**TASK INSTRUCTIONS**
Your response should match the records line for line.

--- AVAILABLE RECORDS Enclosed Below ---

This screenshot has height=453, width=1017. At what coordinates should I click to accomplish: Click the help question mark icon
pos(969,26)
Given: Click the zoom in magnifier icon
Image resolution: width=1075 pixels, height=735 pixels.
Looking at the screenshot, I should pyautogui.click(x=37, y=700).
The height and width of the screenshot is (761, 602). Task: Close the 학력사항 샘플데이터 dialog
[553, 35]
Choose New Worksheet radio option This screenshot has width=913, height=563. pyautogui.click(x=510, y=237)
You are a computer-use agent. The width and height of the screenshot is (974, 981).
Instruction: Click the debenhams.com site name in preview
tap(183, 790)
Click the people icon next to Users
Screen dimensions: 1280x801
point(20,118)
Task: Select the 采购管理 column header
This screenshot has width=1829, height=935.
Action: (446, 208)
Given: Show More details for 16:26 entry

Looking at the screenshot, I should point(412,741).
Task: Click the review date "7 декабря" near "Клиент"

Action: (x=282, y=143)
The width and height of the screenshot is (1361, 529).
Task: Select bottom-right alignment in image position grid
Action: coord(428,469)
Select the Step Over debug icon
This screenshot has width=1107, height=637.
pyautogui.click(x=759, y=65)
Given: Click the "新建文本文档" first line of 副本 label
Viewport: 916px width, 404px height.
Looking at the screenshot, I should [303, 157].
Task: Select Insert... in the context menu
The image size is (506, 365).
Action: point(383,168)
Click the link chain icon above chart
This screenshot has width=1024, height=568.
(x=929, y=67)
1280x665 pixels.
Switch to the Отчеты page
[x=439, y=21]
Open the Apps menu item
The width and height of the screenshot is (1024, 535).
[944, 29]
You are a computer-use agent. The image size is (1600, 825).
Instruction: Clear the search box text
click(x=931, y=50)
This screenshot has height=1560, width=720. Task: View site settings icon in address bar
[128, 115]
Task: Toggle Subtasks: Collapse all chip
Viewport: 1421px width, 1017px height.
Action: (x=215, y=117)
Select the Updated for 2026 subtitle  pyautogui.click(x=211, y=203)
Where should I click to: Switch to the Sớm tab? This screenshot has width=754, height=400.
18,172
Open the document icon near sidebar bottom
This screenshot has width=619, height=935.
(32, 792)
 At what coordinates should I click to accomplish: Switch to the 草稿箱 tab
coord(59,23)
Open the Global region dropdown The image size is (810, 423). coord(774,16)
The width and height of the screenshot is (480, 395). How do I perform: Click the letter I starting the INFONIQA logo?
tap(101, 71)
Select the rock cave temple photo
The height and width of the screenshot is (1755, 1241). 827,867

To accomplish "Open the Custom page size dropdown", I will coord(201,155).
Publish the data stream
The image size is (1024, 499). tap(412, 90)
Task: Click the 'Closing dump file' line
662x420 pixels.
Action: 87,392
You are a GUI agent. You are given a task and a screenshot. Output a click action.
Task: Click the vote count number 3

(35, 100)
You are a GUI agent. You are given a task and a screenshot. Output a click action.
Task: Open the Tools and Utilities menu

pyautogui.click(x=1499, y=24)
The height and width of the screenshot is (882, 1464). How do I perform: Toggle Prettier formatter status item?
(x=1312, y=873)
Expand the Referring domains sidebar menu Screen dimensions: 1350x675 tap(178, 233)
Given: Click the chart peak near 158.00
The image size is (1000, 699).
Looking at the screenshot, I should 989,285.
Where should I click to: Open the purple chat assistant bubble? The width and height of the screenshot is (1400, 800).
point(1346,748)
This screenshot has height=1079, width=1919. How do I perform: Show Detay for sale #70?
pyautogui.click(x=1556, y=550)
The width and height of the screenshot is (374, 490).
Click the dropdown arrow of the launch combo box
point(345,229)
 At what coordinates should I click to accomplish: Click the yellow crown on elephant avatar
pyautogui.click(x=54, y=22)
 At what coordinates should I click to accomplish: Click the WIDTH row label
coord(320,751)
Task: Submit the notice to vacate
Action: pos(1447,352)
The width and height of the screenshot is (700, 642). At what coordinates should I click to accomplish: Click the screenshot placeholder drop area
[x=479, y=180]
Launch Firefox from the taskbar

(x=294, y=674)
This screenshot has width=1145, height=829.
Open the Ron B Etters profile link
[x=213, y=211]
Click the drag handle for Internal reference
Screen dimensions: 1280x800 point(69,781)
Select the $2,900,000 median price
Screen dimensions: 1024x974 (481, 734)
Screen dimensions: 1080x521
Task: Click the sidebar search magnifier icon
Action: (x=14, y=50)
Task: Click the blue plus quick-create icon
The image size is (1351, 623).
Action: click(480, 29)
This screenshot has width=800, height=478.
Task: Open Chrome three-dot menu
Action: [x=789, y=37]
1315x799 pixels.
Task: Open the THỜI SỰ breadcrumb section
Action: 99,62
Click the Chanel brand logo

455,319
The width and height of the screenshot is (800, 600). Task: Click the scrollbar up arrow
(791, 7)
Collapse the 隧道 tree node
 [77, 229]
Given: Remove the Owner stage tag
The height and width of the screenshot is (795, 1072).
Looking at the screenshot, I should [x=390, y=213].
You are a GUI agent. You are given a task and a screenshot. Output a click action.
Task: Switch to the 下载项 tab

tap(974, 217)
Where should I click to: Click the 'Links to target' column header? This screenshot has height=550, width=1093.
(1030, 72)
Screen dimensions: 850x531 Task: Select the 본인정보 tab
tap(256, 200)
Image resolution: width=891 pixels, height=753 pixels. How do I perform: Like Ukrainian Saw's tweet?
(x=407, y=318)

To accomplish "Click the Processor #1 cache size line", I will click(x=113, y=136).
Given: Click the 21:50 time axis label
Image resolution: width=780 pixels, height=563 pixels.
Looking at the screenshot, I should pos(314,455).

--- End of Enclosed AVAILABLE RECORDS ---

**ANSWER BOX**
This screenshot has height=453, width=1017. At what coordinates should I click to accomplish: Click the help question mark icon
pos(969,26)
Given: Click the zoom in magnifier icon
Image resolution: width=1075 pixels, height=735 pixels.
Looking at the screenshot, I should pyautogui.click(x=37, y=700).
The height and width of the screenshot is (761, 602). Task: Close the 학력사항 샘플데이터 dialog
[553, 35]
Choose New Worksheet radio option This screenshot has width=913, height=563. pyautogui.click(x=510, y=237)
You are a computer-use agent. The width and height of the screenshot is (974, 981).
Instruction: Click the debenhams.com site name in preview
tap(183, 790)
Click the people icon next to Users
Screen dimensions: 1280x801
point(20,118)
Task: Select the 采购管理 column header
This screenshot has width=1829, height=935.
Action: (446, 208)
Given: Show More details for 16:26 entry

Looking at the screenshot, I should point(412,741).
Task: Click the review date "7 декабря" near "Клиент"

Action: (x=282, y=143)
The width and height of the screenshot is (1361, 529).
Task: Select bottom-right alignment in image position grid
Action: coord(428,469)
Select the Step Over debug icon
This screenshot has width=1107, height=637.
pyautogui.click(x=759, y=65)
Given: Click the "新建文本文档" first line of 副本 label
Viewport: 916px width, 404px height.
Looking at the screenshot, I should [303, 157].
Task: Select Insert... in the context menu
The image size is (506, 365).
Action: point(383,168)
Click the link chain icon above chart
This screenshot has width=1024, height=568.
(x=929, y=67)
1280x665 pixels.
Switch to the Отчеты page
[x=439, y=21]
Open the Apps menu item
The width and height of the screenshot is (1024, 535).
[944, 29]
You are a computer-use agent. The image size is (1600, 825).
Instruction: Clear the search box text
click(x=931, y=50)
This screenshot has height=1560, width=720. Task: View site settings icon in address bar
[128, 115]
Task: Toggle Subtasks: Collapse all chip
Viewport: 1421px width, 1017px height.
Action: (x=215, y=117)
Select the Updated for 2026 subtitle  pyautogui.click(x=211, y=203)
Where should I click to: Switch to the Sớm tab? This screenshot has width=754, height=400.
18,172
Open the document icon near sidebar bottom
This screenshot has width=619, height=935.
(32, 792)
 At what coordinates should I click to accomplish: Switch to the 草稿箱 tab
coord(59,23)
Open the Global region dropdown The image size is (810, 423). coord(774,16)
The width and height of the screenshot is (480, 395). How do I perform: Click the letter I starting the INFONIQA logo?
tap(101, 71)
Select the rock cave temple photo
The height and width of the screenshot is (1755, 1241). 827,867

To accomplish "Open the Custom page size dropdown", I will coord(201,155).
Publish the data stream
The image size is (1024, 499). tap(412, 90)
Task: Click the 'Closing dump file' line
662x420 pixels.
Action: 87,392
You are a GUI agent. You are given a task and a screenshot. Output a click action.
Task: Click the vote count number 3

(35, 100)
You are a GUI agent. You are given a task and a screenshot. Output a click action.
Task: Open the Tools and Utilities menu

pyautogui.click(x=1499, y=24)
The height and width of the screenshot is (882, 1464). How do I perform: Toggle Prettier formatter status item?
(x=1312, y=873)
Expand the Referring domains sidebar menu Screen dimensions: 1350x675 tap(178, 233)
Given: Click the chart peak near 158.00
The image size is (1000, 699).
Looking at the screenshot, I should 989,285.
Where should I click to: Open the purple chat assistant bubble? The width and height of the screenshot is (1400, 800).
point(1346,748)
This screenshot has height=1079, width=1919. How do I perform: Show Detay for sale #70?
pyautogui.click(x=1556, y=550)
The width and height of the screenshot is (374, 490).
Click the dropdown arrow of the launch combo box
point(345,229)
 At what coordinates should I click to accomplish: Click the yellow crown on elephant avatar
pyautogui.click(x=54, y=22)
 At what coordinates should I click to accomplish: Click the WIDTH row label
coord(320,751)
Task: Submit the notice to vacate
Action: pos(1447,352)
The width and height of the screenshot is (700, 642). At what coordinates should I click to accomplish: Click the screenshot placeholder drop area
[x=479, y=180]
Launch Firefox from the taskbar

(x=294, y=674)
This screenshot has width=1145, height=829.
Open the Ron B Etters profile link
[x=213, y=211]
Click the drag handle for Internal reference
Screen dimensions: 1280x800 point(69,781)
Select the $2,900,000 median price
Screen dimensions: 1024x974 (481, 734)
Screen dimensions: 1080x521
Task: Click the sidebar search magnifier icon
Action: (x=14, y=50)
Task: Click the blue plus quick-create icon
The image size is (1351, 623).
Action: click(480, 29)
This screenshot has width=800, height=478.
Task: Open Chrome three-dot menu
Action: [x=789, y=37]
1315x799 pixels.
Task: Open the THỜI SỰ breadcrumb section
Action: 99,62
Click the Chanel brand logo

455,319
The width and height of the screenshot is (800, 600). Task: Click the scrollbar up arrow
(791, 7)
Collapse the 隧道 tree node
 [77, 229]
Given: Remove the Owner stage tag
The height and width of the screenshot is (795, 1072).
Looking at the screenshot, I should [x=390, y=213].
You are a GUI agent. You are given a task and a screenshot. Output a click action.
Task: Switch to the 下载项 tab

tap(974, 217)
Where should I click to: Click the 'Links to target' column header? This screenshot has height=550, width=1093.
(1030, 72)
Screen dimensions: 850x531 Task: Select the 본인정보 tab
tap(256, 200)
Image resolution: width=891 pixels, height=753 pixels. How do I perform: Like Ukrainian Saw's tweet?
(x=407, y=318)

To accomplish "Click the Processor #1 cache size line", I will click(x=113, y=136).
Given: Click the 21:50 time axis label
Image resolution: width=780 pixels, height=563 pixels.
Looking at the screenshot, I should pos(314,455).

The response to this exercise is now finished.